(Items about locating elements on screens)
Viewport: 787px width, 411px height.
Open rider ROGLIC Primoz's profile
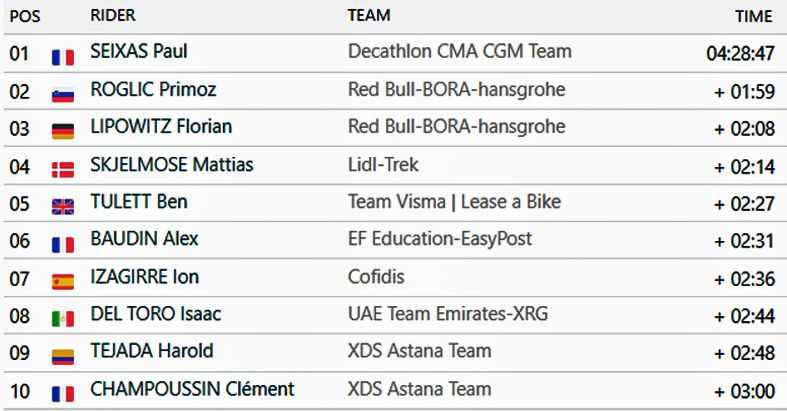(153, 89)
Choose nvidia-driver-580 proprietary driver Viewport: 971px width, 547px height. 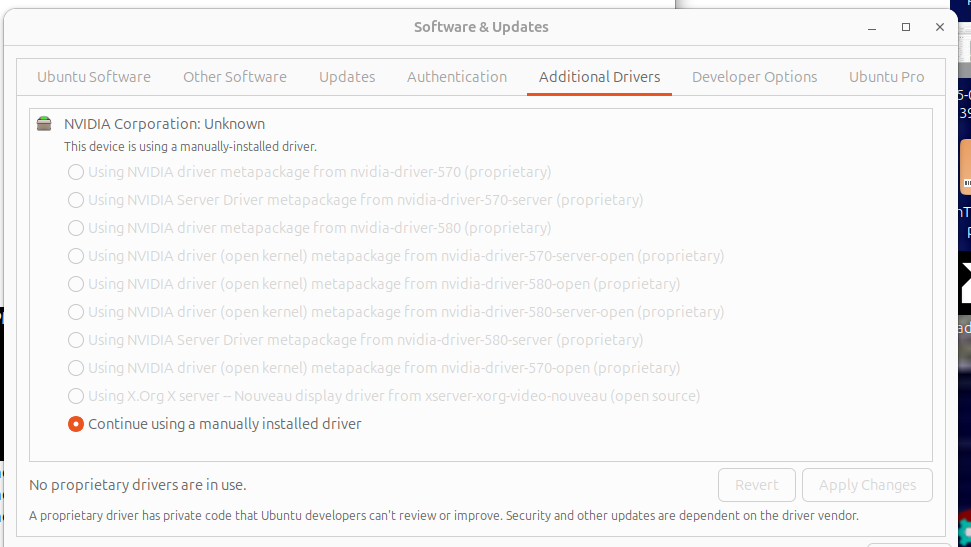coord(76,228)
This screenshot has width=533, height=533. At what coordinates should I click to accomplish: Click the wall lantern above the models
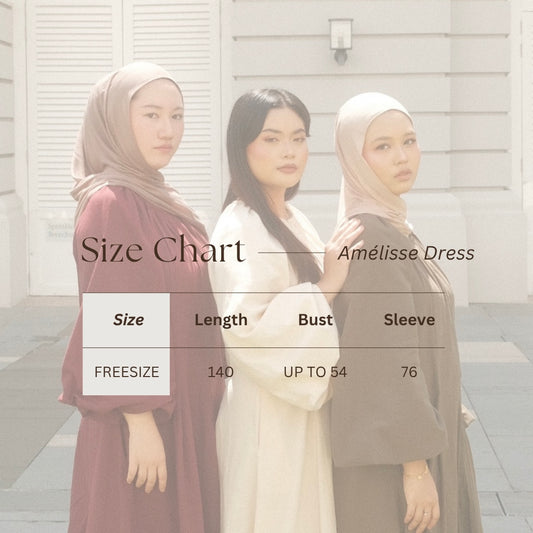341,41
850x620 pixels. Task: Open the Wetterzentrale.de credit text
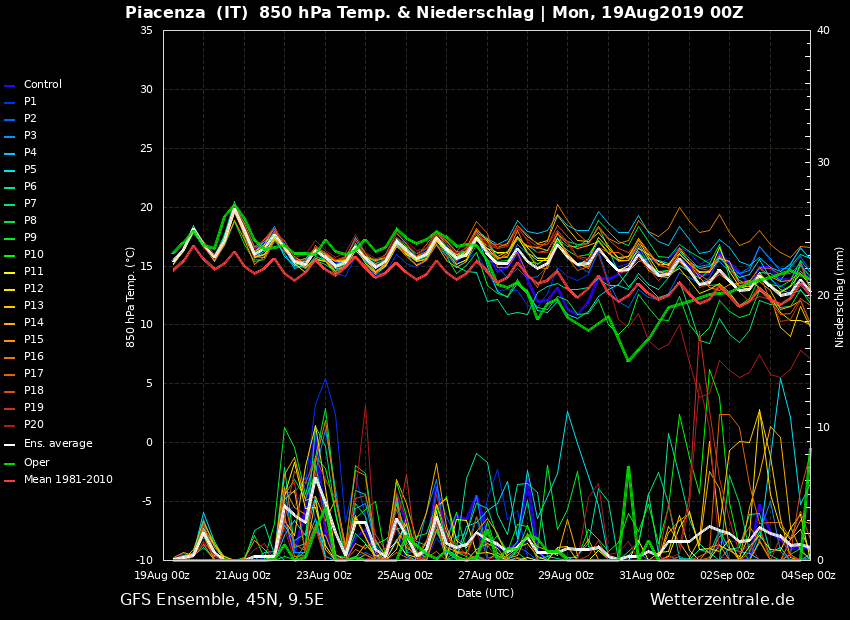point(722,600)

*Instructions to follow*.
Lay out the items from the line with "This screenshot has" through the end of the items as a two-column CSV with the columns request and location. Give one row per item, put each field in quotes, turn line breaks into spaces, and leave the pictures out.

*Finished answer*.
request,location
"This screenshot has width=533, height=533. At what coordinates should I click to accomplish: Click the wall lantern above the models","341,41"
"850x620 pixels. Task: Open the Wetterzentrale.de credit text","point(722,600)"